*Work instruction*
The data is to be retyped in full, exactly.

[Dataset entries]
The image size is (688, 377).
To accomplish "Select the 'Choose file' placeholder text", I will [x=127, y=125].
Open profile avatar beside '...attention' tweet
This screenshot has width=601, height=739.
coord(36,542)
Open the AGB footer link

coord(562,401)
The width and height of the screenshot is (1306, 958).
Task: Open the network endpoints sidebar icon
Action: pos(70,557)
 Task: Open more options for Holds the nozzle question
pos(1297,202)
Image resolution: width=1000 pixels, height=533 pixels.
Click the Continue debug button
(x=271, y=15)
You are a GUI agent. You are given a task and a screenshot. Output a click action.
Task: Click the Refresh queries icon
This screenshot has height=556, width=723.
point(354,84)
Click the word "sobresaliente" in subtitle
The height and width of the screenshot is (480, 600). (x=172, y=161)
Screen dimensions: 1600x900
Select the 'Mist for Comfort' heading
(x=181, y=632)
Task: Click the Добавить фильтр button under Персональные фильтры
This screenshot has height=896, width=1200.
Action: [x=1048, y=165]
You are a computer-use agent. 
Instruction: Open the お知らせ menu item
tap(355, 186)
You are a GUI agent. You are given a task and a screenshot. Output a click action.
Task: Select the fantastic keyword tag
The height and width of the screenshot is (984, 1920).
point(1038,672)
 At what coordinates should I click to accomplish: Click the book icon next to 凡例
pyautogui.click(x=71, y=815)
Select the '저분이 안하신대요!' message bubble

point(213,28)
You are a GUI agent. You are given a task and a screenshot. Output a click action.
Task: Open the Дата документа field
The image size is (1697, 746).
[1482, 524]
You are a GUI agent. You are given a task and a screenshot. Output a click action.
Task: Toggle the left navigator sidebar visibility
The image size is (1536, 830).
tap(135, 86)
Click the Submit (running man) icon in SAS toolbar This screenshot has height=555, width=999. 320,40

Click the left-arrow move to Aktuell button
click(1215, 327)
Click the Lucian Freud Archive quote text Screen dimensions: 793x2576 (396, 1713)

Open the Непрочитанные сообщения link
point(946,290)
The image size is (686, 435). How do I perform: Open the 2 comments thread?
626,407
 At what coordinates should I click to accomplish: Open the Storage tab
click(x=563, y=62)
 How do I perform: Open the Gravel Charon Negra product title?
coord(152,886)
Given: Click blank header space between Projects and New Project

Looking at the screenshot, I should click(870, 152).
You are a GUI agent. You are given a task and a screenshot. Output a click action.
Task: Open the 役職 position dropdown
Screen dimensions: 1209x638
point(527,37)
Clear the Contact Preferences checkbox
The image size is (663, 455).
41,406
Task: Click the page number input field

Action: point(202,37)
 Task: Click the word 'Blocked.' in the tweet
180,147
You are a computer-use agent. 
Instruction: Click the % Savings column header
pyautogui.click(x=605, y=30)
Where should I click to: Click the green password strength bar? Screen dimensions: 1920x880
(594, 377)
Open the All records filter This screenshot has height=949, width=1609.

*Your solution*
The image size is (688, 377).
To accomplish "Select the 'Choose file' placeholder text", I will [x=127, y=125].
Open profile avatar beside '...attention' tweet
This screenshot has width=601, height=739.
coord(36,542)
Open the AGB footer link

coord(562,401)
The width and height of the screenshot is (1306, 958).
Task: Open the network endpoints sidebar icon
Action: pos(70,557)
 Task: Open more options for Holds the nozzle question
pos(1297,202)
Image resolution: width=1000 pixels, height=533 pixels.
Click the Continue debug button
(x=271, y=15)
You are a GUI agent. You are given a task and a screenshot. Output a click action.
Task: Click the Refresh queries icon
This screenshot has height=556, width=723.
point(354,84)
Click the word "sobresaliente" in subtitle
The height and width of the screenshot is (480, 600). (x=172, y=161)
Screen dimensions: 1600x900
Select the 'Mist for Comfort' heading
(x=181, y=632)
Task: Click the Добавить фильтр button under Персональные фильтры
This screenshot has height=896, width=1200.
Action: [x=1048, y=165]
You are a computer-use agent. 
Instruction: Open the お知らせ menu item
tap(355, 186)
You are a GUI agent. You are given a task and a screenshot. Output a click action.
Task: Select the fantastic keyword tag
The height and width of the screenshot is (984, 1920).
point(1038,672)
 At what coordinates should I click to accomplish: Click the book icon next to 凡例
pyautogui.click(x=71, y=815)
Select the '저분이 안하신대요!' message bubble

point(213,28)
You are a GUI agent. You are given a task and a screenshot. Output a click action.
Task: Open the Дата документа field
The image size is (1697, 746).
[1482, 524]
You are a GUI agent. You are given a task and a screenshot. Output a click action.
Task: Toggle the left navigator sidebar visibility
The image size is (1536, 830).
tap(135, 86)
Click the Submit (running man) icon in SAS toolbar This screenshot has height=555, width=999. 320,40

Click the left-arrow move to Aktuell button
click(1215, 327)
Click the Lucian Freud Archive quote text Screen dimensions: 793x2576 (396, 1713)

Open the Непрочитанные сообщения link
point(946,290)
The image size is (686, 435). How do I perform: Open the 2 comments thread?
626,407
 At what coordinates should I click to accomplish: Open the Storage tab
click(x=563, y=62)
 How do I perform: Open the Gravel Charon Negra product title?
coord(152,886)
Given: Click blank header space between Projects and New Project

Looking at the screenshot, I should click(870, 152).
You are a GUI agent. You are given a task and a screenshot. Output a click action.
Task: Open the 役職 position dropdown
Screen dimensions: 1209x638
point(527,37)
Clear the Contact Preferences checkbox
The image size is (663, 455).
41,406
Task: Click the page number input field

Action: point(202,37)
 Task: Click the word 'Blocked.' in the tweet
180,147
You are a computer-use agent. 
Instruction: Click the % Savings column header
pyautogui.click(x=605, y=30)
Where should I click to: Click the green password strength bar? Screen dimensions: 1920x880
(594, 377)
Open the All records filter This screenshot has height=949, width=1609.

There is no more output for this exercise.